這一陣子,開始重新尋找當初惦念的電影,如同書籍一般,重新的閱讀它,企望從中理解感動的由來。這仍然是一部悲劇,描述著一位劇作家Ben,因長期酗酒到病態的程度,而失去了工作能力,至於酗酒的原因,正如同他所說的,「我已經忘記是因為開始酗酒,老婆才離開我,或者是當老婆離開之後,我才開始酗酒」。酗酒的人身上通常有一種特質,就是他們在潛意識中已全然放棄對於未來的企望,劇中Ben酗酒的誇張程度,是我再次重新觀看電影時才真正令我詫異的,他時時刻刻離不開酒精,在他周遭無處不是各式的酒類,他把整大瓶的烈酒一飲而盡,他因飲酒過多而全身顫抖與嘔吐,然後再大口喝下無數種的酒類。

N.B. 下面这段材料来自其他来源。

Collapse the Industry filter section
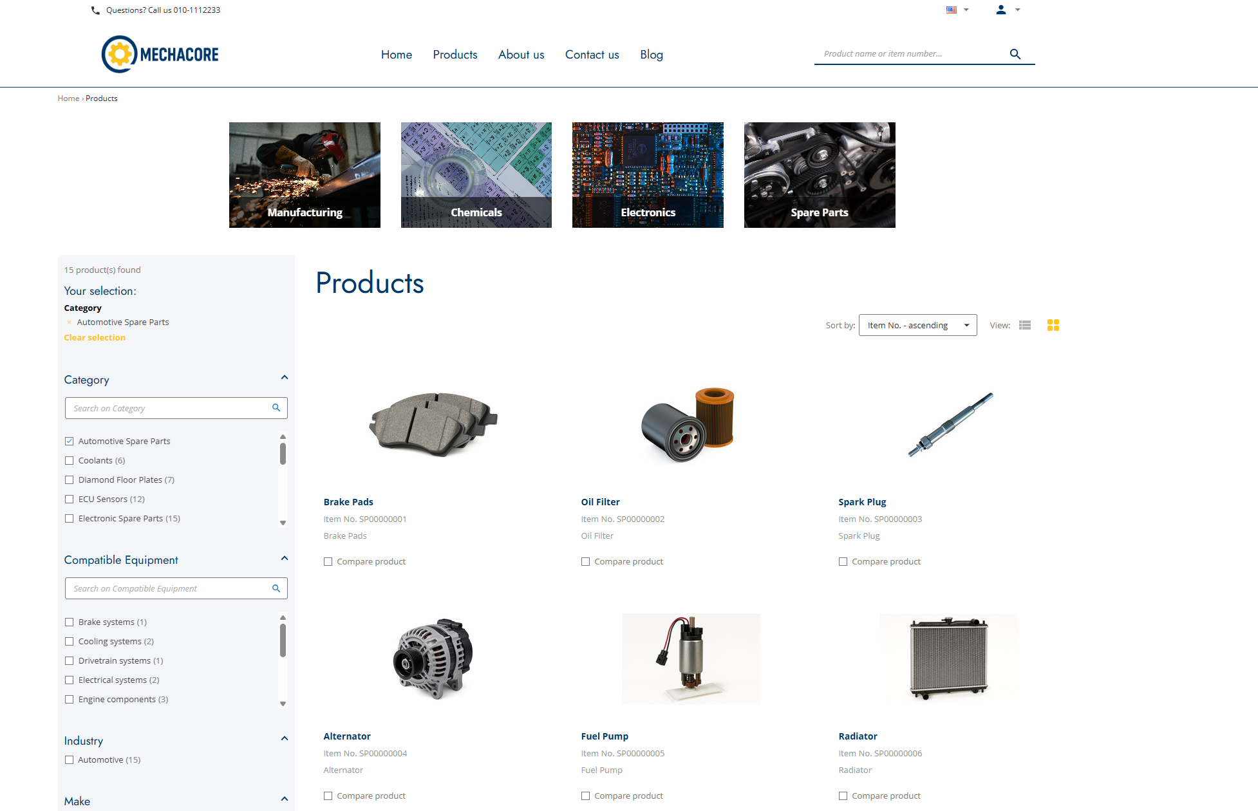Viewport: 1258px width, 811px height. point(284,739)
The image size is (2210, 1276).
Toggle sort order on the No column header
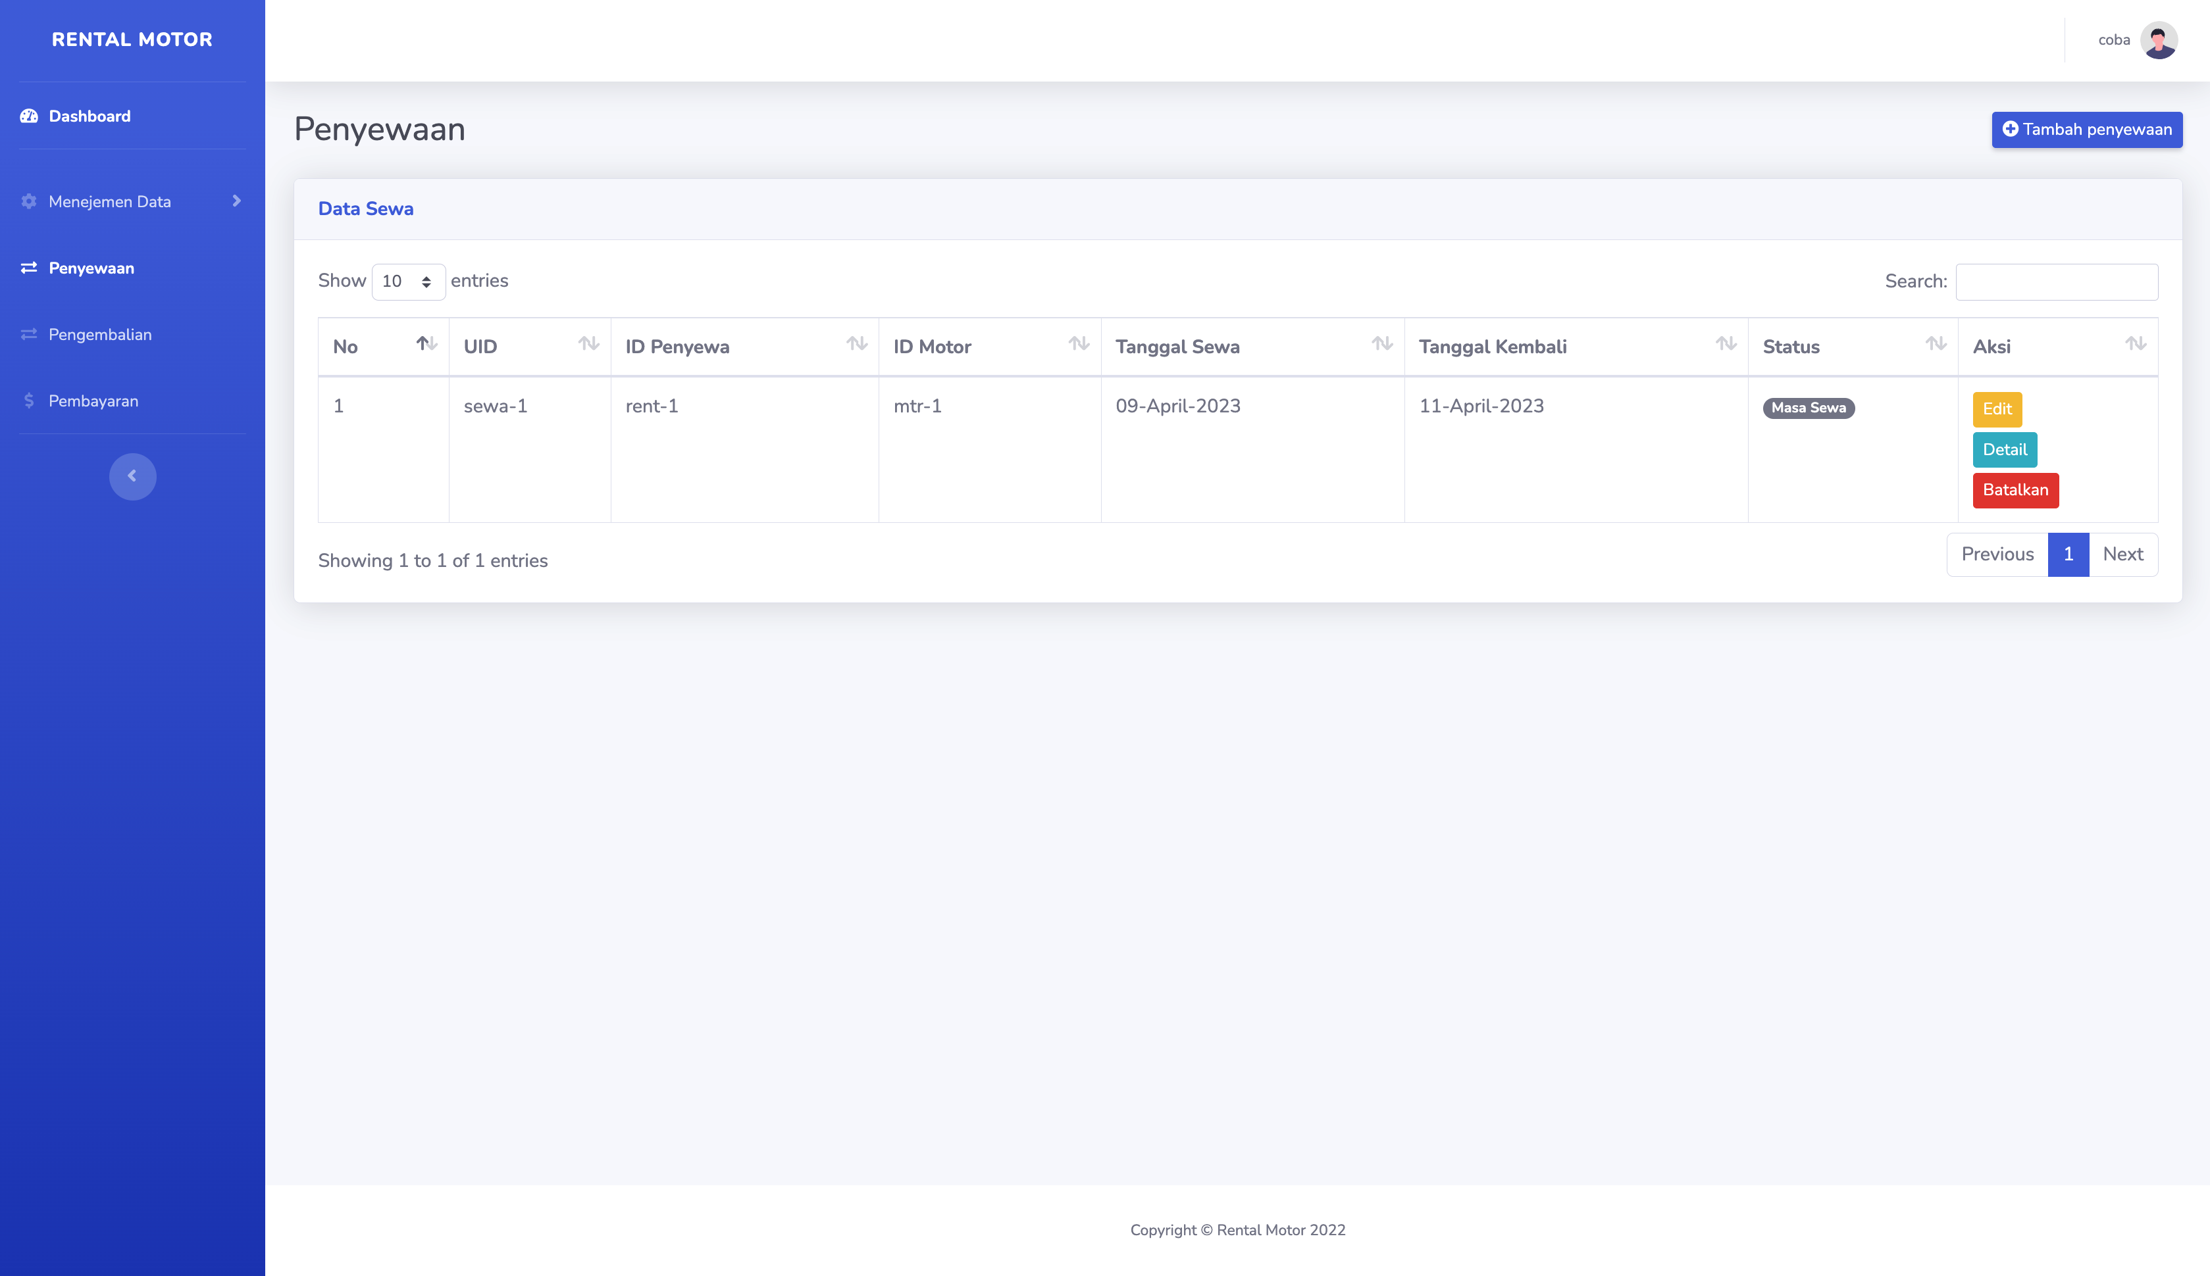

想當然爾,他失去了工作,因為他已不在乎這份工作,他對於未來有何打算,他說,「把所有的家當變現,準備醉死在賭城」。然後他在賭城,紙醉金迷的沙漠人工綠洲,遇見了阻街女郎Sera。一個酒鬼與一個妓女,在社會認同上被認為有所缺陷的社會角色,在賭城的偶然邂逅,讓即將走到生命盡頭的Ben,體驗到死神來臨前天使之眼的造訪。大部分的悲劇角色,都是無法改變的,Sera以為可以藉由她的力量來阻止Ben酗酒的行為,但是生命的殘酷之處就在於,你無法去拯救一個全然自棄的一個個體。影片中,雖然有兩人甜蜜愛情的短暫時光,但是在愛情之外,Ben仍無法控制的酗酒,而Sera仍需外出接客。